** BEGIN **
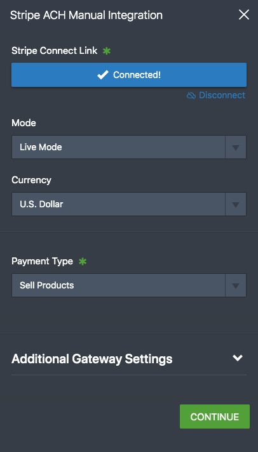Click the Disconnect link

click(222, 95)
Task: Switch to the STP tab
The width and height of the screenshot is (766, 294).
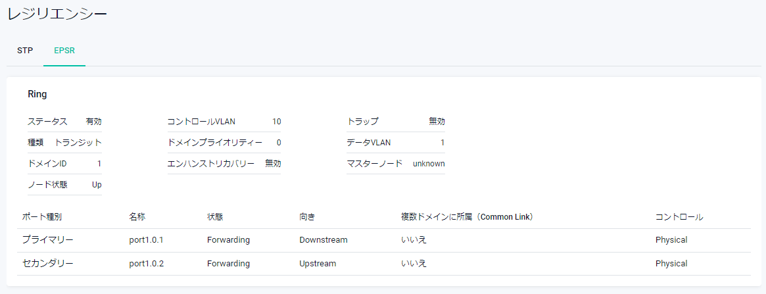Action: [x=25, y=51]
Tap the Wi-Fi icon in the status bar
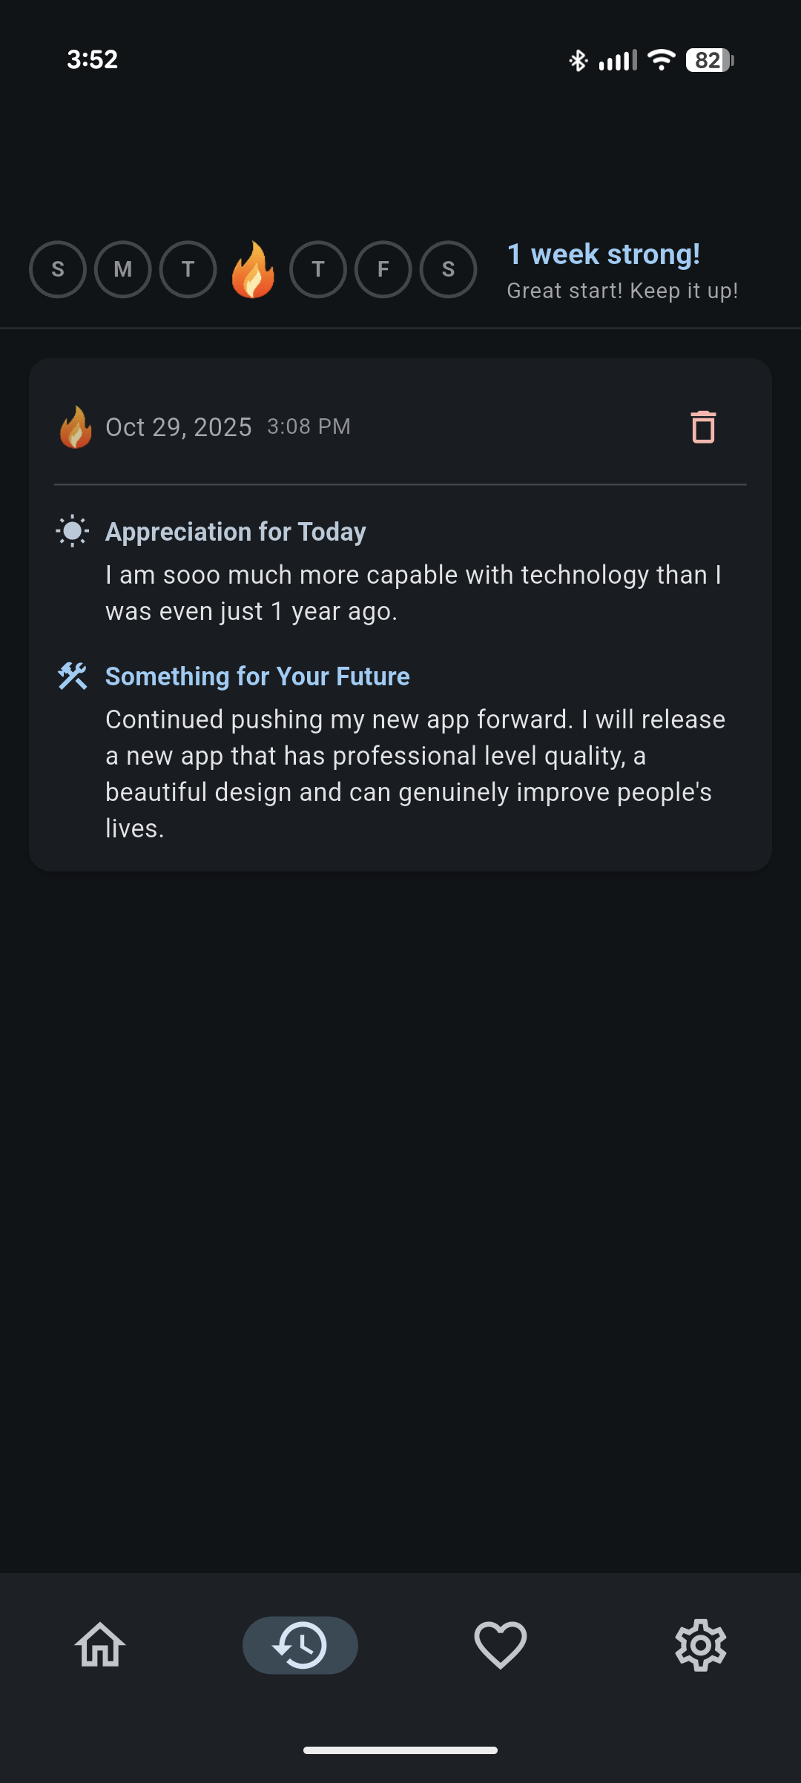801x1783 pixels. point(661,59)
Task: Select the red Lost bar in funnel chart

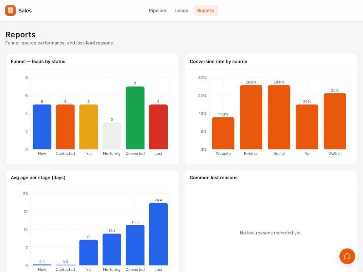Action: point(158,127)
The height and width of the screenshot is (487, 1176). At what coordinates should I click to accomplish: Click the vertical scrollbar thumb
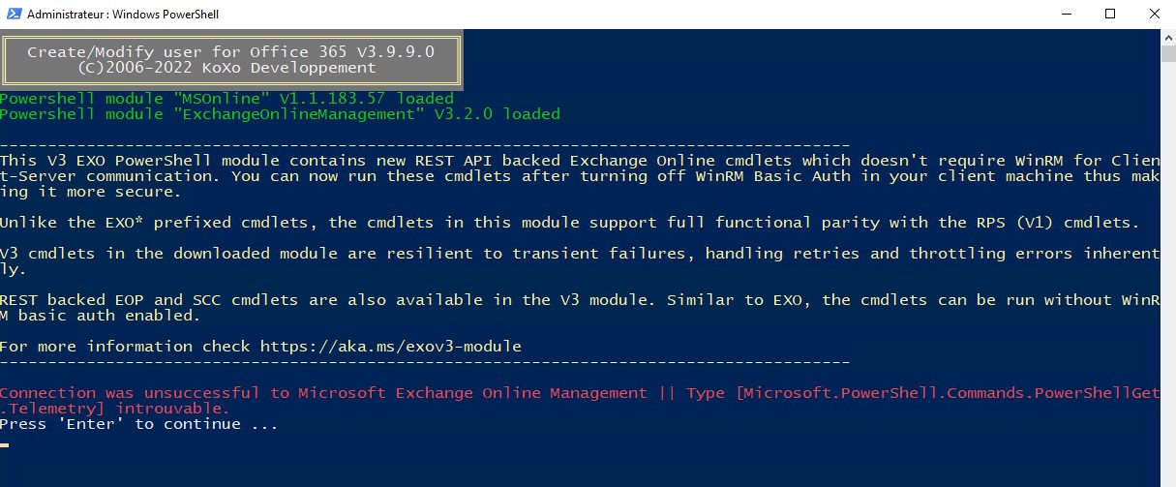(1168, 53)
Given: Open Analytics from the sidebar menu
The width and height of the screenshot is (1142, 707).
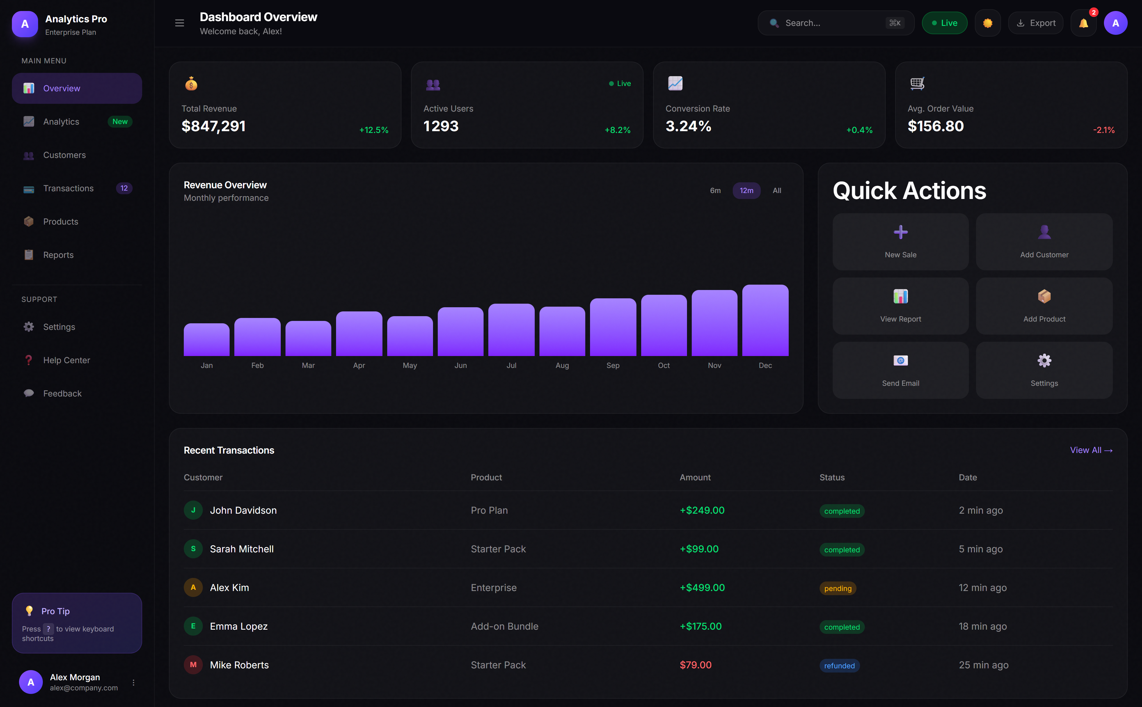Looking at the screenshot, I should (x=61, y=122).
** END **
**Job**: Could you write out all of the material above word for word, leaving out the pictures?

**Reply**:
Click the Disconnect link

click(222, 95)
Task: Switch to the STP tab
The width and height of the screenshot is (766, 294).
Action: [x=25, y=51]
Tap the Wi-Fi icon in the status bar
801x1783 pixels. point(661,59)
Task: Select the red Lost bar in funnel chart

Action: point(158,127)
The height and width of the screenshot is (487, 1176). At what coordinates should I click to accomplish: Click the vertical scrollbar thumb
(1168, 53)
Given: Open Analytics from the sidebar menu
The width and height of the screenshot is (1142, 707).
Looking at the screenshot, I should (x=61, y=122).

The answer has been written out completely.